▶ Text:
****
I like to view myself as an optimist, but two recent reports demonstrate the danger of misplaced or premature optimism. I fear that they are influenced by what the authors hope will be the case rather than what has proven to be the case. I find this generally to be the situation in the health care arena, where public policy is often based on shallow interpretations of data and on people’s political wishes rather than rigorous analysis.
The first comes from Karen Davis at the Commonwealth Fund, in a blog post entitled, “Health Spending Continues to Moderate, Cost of Reform Overestimated.” We should know from the title alone that the conclusions cannot be accurate: It is just too soon to reach them. It would be like drawing a picture of climate change from one year of data about temperatures.
Here’s an excerpt:
A recent report from the Centers for Medicare and Medicaid Services (CMS) shows that national health spending grew at a historically low rate of 3.9 percent in 2010, almost paralleling the 3.8 percent increase in our gross domestic product (GDP) last year. This is . . . good news for the federal government as the slowdown indicates that the cost of health reform has been overestimated.
****
▶ Requirement 1:
List every number written in digits in the health spending commentary.
▶ Requirement 2:
Retype the health spending commentary between "I like to view" and "than rigorous analysis.", inclusive.

▶ Extracted data entries:
****
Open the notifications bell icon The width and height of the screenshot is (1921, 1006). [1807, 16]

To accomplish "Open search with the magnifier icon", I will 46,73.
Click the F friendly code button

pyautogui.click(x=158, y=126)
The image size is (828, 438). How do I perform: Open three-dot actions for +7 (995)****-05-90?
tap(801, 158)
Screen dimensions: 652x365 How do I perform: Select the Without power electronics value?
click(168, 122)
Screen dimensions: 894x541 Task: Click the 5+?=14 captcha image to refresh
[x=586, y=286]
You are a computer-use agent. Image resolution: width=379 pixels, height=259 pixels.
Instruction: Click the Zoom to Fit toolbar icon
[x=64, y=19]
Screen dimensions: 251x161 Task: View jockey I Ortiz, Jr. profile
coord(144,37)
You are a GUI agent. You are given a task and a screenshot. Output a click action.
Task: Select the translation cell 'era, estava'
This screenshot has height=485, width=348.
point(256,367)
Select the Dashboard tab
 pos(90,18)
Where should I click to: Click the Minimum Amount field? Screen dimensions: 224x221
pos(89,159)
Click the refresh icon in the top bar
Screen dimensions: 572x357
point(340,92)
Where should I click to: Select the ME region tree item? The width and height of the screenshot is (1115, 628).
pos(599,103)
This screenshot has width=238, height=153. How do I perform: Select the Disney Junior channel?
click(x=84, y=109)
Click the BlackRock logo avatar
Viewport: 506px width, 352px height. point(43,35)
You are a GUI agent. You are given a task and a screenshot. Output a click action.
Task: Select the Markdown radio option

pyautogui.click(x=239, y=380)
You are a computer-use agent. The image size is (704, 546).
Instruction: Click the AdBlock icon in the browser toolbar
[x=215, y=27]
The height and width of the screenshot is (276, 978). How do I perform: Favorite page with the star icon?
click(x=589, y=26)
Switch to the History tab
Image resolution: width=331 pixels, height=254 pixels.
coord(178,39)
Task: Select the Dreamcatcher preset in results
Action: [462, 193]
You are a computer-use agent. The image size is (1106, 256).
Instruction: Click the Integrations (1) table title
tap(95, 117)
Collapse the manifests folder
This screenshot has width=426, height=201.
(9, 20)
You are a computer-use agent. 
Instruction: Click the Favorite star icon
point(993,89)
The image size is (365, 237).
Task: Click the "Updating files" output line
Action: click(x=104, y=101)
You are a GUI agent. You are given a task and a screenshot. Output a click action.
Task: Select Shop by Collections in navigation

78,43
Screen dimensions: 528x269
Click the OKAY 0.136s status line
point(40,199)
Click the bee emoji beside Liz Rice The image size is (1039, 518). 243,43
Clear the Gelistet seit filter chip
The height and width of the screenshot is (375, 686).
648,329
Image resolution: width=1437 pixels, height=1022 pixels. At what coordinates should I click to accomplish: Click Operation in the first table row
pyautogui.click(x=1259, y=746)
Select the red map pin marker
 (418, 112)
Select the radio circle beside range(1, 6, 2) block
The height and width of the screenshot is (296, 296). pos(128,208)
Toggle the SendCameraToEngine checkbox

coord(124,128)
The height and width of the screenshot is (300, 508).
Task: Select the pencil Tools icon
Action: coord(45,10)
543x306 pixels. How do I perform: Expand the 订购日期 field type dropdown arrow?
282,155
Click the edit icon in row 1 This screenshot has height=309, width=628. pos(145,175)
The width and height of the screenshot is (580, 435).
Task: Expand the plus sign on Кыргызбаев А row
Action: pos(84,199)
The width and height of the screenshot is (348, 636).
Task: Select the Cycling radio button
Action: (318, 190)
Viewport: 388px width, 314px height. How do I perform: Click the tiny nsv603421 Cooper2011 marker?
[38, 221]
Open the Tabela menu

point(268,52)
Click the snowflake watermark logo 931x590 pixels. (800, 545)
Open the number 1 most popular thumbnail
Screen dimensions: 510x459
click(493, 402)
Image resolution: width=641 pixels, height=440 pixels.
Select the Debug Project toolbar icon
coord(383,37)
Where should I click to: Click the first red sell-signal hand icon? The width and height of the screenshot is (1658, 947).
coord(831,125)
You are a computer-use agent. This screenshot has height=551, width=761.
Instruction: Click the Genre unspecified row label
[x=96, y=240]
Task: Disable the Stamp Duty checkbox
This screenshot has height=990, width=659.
****
▶ Task answer 1:
3.9, 2010, 3.8

▶ Task answer 2:
I like to view myself as an optimist, but two recent reports demonstrate the danger of misplaced or premature optimism. I fear that they are influenced by what the authors hope will be the case rather than what has proven to be the case. I find this generally to be the situation in the health care arena, where public policy is often based on shallow interpretations of data and on people’s political wishes rather than rigorous analysis.